GIVEN TEXT:
========================================================================
If it is necessary, then do it, but if not, don't. We just lost a great dog on this site due to anesthesia. I don't wanna say goodbye to one of your's too!


----------



## geisthexe (Jan 18, 2007)

I wouldnt do it .. I would also purchase bark collars. 
I have one for my mal b/c he barks at everything. So he wears one. 
If you decide on a bark collar go with dogtra or tritonics (rechargabel) 
The brand that PetSmart carry are battery (BAD) batteries can get expensive. 

You might just be happier and not put your dogs in that danger of going under


----------



## Nizmo (Jan 15, 2009)

thats one thing i know about this girl. she does her research!!!!!


----------



## 9361 (Jun 25, 2009)

I personally think it's cruel.... but thats JMO


----------



## Indigo Bully Connection (Dec 21, 2006)

Shes Got Heart said:


> I personally think it's cruel.... but thats JMO


when we had that Collie... i thought it was a cruel procedure until I did more research... years later. I definitely understand where you're coming from... our collie definitely did not miss it... he thought he barked like all the others. When I actually read up on it... it's an outpatient procedure that requires no sutures at all. After reading, most dogs don't even seem "affected" the same day.

If I do try the shock collars out, how would it work out with the three different dogs? Would each of them have their own remote and will one remote shock a different dog?


----------



## 9361 (Jun 25, 2009)

Hmm.. I don't know much about shock collars. We just yell "shut up" LOL But I can understand.. having more than one dog.. it's harder to get them all to be quiet once one starts.


----------



## TashasLegend (Jun 7, 2006)
========================================================================
TASKS TO CARRY OUT:
a – Return the passage of the forum thread from "## Indigo Bully" to "the same day.", copied word for word.
b – In the forum thread, which brands does geisthexe recommend for a bark collar?
c – Do these statements agree with the forum thread? For each, answer yes or no and quote the deciding words. (i) geisthexe has a bark collar for a mal. (ii) The procedure described in the thread requires sutures. (iii) 9361 knows a lot about shock collars.
The lines after this forum thread aren't needed.

(Entries for locating elements and text)
========================================================================
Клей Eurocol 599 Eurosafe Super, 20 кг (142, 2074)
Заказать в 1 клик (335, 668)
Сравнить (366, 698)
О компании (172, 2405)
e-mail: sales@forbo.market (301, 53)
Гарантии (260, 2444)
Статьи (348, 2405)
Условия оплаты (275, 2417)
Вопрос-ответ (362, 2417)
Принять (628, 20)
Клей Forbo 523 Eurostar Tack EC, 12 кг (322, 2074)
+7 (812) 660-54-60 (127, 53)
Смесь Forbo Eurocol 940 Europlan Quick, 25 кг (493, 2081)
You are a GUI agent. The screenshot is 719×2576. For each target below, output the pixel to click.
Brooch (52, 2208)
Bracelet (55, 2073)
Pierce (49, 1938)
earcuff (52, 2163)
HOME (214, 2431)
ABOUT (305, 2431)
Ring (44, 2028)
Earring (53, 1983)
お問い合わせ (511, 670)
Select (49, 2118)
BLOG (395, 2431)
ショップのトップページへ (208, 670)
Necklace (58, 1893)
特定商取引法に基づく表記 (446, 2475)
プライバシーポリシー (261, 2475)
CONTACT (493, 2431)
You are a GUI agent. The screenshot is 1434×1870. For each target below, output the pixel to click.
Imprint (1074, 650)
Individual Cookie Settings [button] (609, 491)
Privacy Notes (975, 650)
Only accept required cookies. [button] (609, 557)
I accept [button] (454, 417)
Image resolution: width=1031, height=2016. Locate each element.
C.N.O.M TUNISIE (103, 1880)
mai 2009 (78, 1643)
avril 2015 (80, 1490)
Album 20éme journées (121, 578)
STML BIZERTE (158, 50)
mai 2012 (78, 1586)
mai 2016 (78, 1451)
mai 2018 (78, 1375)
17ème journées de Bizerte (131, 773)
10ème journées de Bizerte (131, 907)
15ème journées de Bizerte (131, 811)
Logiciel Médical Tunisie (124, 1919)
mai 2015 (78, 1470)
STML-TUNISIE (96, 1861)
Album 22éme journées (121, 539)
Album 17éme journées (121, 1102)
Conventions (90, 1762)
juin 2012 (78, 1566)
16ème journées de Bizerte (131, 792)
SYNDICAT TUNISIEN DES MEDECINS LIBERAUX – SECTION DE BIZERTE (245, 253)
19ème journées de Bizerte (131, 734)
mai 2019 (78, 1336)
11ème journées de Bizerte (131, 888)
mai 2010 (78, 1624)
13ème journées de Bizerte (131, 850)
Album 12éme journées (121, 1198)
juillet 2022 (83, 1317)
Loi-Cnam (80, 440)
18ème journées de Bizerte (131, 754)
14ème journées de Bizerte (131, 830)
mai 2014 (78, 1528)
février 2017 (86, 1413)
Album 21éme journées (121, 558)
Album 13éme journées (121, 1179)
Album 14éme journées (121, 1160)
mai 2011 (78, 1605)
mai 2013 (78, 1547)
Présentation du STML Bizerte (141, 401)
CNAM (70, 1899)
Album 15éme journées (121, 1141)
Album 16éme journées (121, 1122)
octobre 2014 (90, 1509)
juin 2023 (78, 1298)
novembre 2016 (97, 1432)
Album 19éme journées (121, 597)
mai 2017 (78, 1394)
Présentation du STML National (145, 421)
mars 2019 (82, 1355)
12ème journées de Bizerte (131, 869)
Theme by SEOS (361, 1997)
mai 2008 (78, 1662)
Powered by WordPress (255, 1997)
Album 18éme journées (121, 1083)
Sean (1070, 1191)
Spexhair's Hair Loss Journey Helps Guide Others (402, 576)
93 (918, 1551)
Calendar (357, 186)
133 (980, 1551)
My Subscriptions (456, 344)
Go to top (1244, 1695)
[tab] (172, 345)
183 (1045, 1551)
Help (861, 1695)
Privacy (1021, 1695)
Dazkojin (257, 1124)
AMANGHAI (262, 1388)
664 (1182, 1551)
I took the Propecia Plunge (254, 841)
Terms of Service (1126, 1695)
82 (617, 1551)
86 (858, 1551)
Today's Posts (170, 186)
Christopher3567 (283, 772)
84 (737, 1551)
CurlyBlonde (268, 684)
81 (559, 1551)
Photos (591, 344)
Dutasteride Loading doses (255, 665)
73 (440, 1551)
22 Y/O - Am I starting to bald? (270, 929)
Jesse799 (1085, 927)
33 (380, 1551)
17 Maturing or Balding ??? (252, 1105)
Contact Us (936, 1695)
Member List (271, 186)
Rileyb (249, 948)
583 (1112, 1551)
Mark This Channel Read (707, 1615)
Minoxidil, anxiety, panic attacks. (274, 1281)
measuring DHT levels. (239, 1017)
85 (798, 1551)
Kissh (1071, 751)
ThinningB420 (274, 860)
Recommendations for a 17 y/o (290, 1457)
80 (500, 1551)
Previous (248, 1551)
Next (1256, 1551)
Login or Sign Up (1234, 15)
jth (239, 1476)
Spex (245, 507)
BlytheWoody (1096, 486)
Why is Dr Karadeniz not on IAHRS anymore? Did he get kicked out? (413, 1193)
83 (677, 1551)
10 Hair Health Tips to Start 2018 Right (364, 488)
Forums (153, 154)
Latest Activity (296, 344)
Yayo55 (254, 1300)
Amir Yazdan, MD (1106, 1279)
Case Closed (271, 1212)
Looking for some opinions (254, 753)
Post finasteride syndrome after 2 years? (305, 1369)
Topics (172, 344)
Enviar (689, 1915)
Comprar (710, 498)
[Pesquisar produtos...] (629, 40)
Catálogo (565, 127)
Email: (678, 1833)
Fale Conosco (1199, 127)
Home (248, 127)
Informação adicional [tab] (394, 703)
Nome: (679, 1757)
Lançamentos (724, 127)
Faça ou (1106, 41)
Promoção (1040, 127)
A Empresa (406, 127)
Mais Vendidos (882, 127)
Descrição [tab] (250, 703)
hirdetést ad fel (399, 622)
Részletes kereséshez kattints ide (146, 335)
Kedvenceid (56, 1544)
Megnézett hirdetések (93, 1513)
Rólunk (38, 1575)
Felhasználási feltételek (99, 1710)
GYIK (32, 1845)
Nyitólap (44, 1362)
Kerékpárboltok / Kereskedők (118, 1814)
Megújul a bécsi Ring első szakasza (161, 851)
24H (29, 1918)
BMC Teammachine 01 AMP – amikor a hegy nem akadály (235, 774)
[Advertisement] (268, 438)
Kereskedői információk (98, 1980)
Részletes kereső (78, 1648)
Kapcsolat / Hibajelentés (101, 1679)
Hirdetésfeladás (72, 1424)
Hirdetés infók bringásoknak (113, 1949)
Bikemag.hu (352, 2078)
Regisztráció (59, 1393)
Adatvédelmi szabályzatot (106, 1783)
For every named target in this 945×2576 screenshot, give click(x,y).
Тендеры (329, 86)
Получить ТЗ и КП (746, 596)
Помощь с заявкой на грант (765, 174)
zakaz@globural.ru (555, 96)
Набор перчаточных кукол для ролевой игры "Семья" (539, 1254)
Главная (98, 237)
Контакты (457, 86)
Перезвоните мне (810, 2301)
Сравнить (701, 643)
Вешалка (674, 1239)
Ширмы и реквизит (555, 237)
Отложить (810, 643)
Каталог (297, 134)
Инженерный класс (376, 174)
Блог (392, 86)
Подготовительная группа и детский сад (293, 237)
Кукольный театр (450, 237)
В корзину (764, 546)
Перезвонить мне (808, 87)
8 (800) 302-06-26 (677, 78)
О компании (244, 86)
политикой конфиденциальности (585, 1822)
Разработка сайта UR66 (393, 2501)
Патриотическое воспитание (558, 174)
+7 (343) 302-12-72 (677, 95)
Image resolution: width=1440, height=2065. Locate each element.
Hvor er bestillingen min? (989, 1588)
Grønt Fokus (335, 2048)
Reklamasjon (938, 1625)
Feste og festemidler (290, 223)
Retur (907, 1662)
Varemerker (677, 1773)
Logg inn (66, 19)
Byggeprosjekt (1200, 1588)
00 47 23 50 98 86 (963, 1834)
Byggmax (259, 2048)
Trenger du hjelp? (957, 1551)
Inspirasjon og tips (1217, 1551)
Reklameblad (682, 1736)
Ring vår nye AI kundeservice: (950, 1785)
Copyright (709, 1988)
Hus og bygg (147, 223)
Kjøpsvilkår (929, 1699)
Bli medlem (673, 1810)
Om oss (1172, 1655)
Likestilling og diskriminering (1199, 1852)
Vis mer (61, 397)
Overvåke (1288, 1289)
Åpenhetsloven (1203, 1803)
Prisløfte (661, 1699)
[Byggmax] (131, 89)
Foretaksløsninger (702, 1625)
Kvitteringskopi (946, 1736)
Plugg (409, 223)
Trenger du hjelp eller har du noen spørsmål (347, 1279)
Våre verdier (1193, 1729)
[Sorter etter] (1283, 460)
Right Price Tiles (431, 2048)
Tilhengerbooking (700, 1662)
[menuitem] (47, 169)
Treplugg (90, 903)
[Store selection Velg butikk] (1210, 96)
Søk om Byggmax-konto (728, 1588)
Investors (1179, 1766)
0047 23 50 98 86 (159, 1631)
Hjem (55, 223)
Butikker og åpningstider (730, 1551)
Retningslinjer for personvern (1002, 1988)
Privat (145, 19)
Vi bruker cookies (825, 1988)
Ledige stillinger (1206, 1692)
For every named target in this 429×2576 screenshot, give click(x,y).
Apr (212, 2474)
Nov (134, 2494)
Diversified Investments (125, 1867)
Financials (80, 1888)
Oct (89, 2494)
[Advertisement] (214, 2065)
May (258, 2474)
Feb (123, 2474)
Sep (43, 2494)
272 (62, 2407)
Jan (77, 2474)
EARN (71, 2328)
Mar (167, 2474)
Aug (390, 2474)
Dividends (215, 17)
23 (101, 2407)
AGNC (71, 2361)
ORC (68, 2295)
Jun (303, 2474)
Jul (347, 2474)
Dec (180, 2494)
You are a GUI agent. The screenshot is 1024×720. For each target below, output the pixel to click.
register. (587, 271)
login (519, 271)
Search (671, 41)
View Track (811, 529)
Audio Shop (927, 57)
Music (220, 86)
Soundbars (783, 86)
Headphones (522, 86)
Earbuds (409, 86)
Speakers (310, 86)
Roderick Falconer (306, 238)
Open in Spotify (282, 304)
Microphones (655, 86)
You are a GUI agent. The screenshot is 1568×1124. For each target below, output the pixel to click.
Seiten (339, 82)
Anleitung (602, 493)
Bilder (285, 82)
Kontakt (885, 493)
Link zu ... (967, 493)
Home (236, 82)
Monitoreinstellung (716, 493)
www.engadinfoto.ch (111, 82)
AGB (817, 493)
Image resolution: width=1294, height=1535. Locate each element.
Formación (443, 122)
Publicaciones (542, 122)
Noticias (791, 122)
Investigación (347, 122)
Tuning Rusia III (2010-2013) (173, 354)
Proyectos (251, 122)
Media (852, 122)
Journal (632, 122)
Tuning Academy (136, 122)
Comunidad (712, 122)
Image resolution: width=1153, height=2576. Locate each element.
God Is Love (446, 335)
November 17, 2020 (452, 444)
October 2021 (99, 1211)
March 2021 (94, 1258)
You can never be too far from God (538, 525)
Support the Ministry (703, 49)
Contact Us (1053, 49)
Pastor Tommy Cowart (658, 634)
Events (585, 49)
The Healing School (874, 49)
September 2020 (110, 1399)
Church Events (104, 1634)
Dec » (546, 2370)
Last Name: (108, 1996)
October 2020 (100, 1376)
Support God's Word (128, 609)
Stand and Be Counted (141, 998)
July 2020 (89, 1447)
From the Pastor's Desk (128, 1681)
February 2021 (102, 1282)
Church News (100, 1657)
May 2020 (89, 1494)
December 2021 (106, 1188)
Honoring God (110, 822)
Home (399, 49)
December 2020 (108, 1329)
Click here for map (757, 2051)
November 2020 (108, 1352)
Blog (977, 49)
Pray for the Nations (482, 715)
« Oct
========================================================================
ANSWERS TO THE EXERCISE:
a –
## Indigo Bully Connection (Dec 21, 2006)

Shes Got Heart said:


> I personally think it's cruel.... but thats JMO


when we had that Collie... i thought it was a cruel procedure until I did more research... years later. I definitely understand where you're coming from... our collie definitely did not miss it... he thought he barked like all the others. When I actually read up on it... it's an outpatient procedure that requires no sutures at all. After reading, most dogs don't even seem "affected" the same day.

b – Dogtra or Tritonics (rechargeable).

c –
(i) Yes: "I have one for my mal b/c he barks at everything."
(ii) No: "it's an outpatient procedure that requires no sutures at all."
(iii) No: "I don't know much about shock collars."